# Text extract
***

Although collaborators like writer Arthur C Clarke and effects gurus Wally Veevers and Douglas Trumbull were important to the success of 2001, the film is basically a triumph for its producer-director, Stanley Kubrick. No cinema epic had been so completely the vision of one man.
Kubrick persuaded MGM to back his plan to make the most realistic space adventure ever conceived to the tune of $6 million, then an astronomical budget for a movie (it actually ended up costing over $10 million).
It would be one of the most expensive films ever made, and Kubrick was also clear that he planned to be in production for over two years, an almost unheard-of amount of time.
What is most remarkable about the film is that it has no stars (no pun intended) and very little plot. The relative absence of dialogue allowed audiences to fully immerse themselves in the film as a visual and musical experience.
At the time 2001 was released, of course, audiences were far less familiar with the hardware and spectacle of space travel than we are today (Neil Armstrong walked on the moon a year after 2001 came out).
Every detail was carefully researched and depicted, and some of the process work, such as the docking of the Pan Am clipper into the satellite hangar, was breathtaking and faultless in its execution.
The spaceship’s interior was made weightless because Kubrick had it shot within a centrifuge, built especially for the film at the cost of $750,000 by aircraft engineering firm Vickers-Armstrong. Weighing 30 tons, the revolving set was 40 feet in diameter and 20 feet wide – it was Kubrick’s pride and joy.
Initial screenings did not fare well. Predictably, a 160-minute movie consisting mainly of silence and (deliberately) banal dialogue left critics and some audiences bemused and/or irritated. The New York Times called it “Boring”.
In 1969, the film won a single Oscar, for Best Visual Effects, although it was nominated for three more (Best Director, Original Screenplay, and Best Art Direction).
Kubrick’s meditation on the fate of man suited the times perfectly, and the movie was a hit, grossing over $40 million worldwide. The film was an enormous hit because it was a visual adventure on a scale that had not been seen on the screen before.

***

# Data section
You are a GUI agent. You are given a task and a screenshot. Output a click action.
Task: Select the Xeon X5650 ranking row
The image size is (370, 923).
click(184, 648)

***

# Exercises
A: Transcribe the passage of the 2001 text from "It would be" up to and including "amount of time.".
B: Write the next part of the text on the making of 2001, picking up after its final sentence.
The listing after the text about the making of 2001 plays no part here.

# Answers to the problems
A:
It would be one of the most expensive films ever made, and Kubrick was also clear that he planned to be in production for over two years, an almost unheard-of amount of time.

B:
But the film is also full of very cerebral ideas and themes. It debates the relationship between man and technology.
The most sympathetic character in the movie is the super-computer HAL 9000 – supposedly flawless, but actually, many fuses short of a full motherboard.
HAL (notably, and apparently accidentally, one letter removed from computer giant IBM) murders the crew of the Jupiter-bound Discovery One, then strands surviving astronaut Dave Bowman (Keir Dullea) in a pod outside, refusing to open the doors.
Without a helmet, Bowman launches himself through space, breaking in through the emergency airlock, then suiting up and heading to the processor core to switch HAL off.
But a number of questions are raised when HAL has a nervous breakdown – Man might have created the technology, but can he control it?
2001 is divided into three movements: The Dawn of Man, Mission to Jupiter and Beyond the Infinite.
All three parts are linked by the appearance at some stage of a mysterious rectangular monolith which seems to symbolise the next stage of knowledge towards which man is always aspiring.
The music in 2001 is especially evocative, particularly the two pieces, Thus Spake Zarathustra (by Richard Strauss) and the Blue Danube Waltz (by Johann Strauss).
The technology of the film was foremost in Kubrick’s mind, and his attention to detail would be so exacting it would become maddening to his collaborators.
Kubrick convened a ‘brains trust’ of aeronautical and space scientists to inform his depiction of the future of space travel. Many large US corporations projected their planning more than thirty years in order to predict what everyday objects would look like at the end of the century, and glimpses of the uniform of a Pan Am stewardess on a moonliner, or Howard Johnson’s Earthlight Room in the space Hilton – as well as several hundred words of complicated instructions on how to use a space toilet – provided considerable humour.
The success of 2001 anticipated two important trends of the 1970s – The director as superstar, and the explosion of interest in films of fantasy and science fiction.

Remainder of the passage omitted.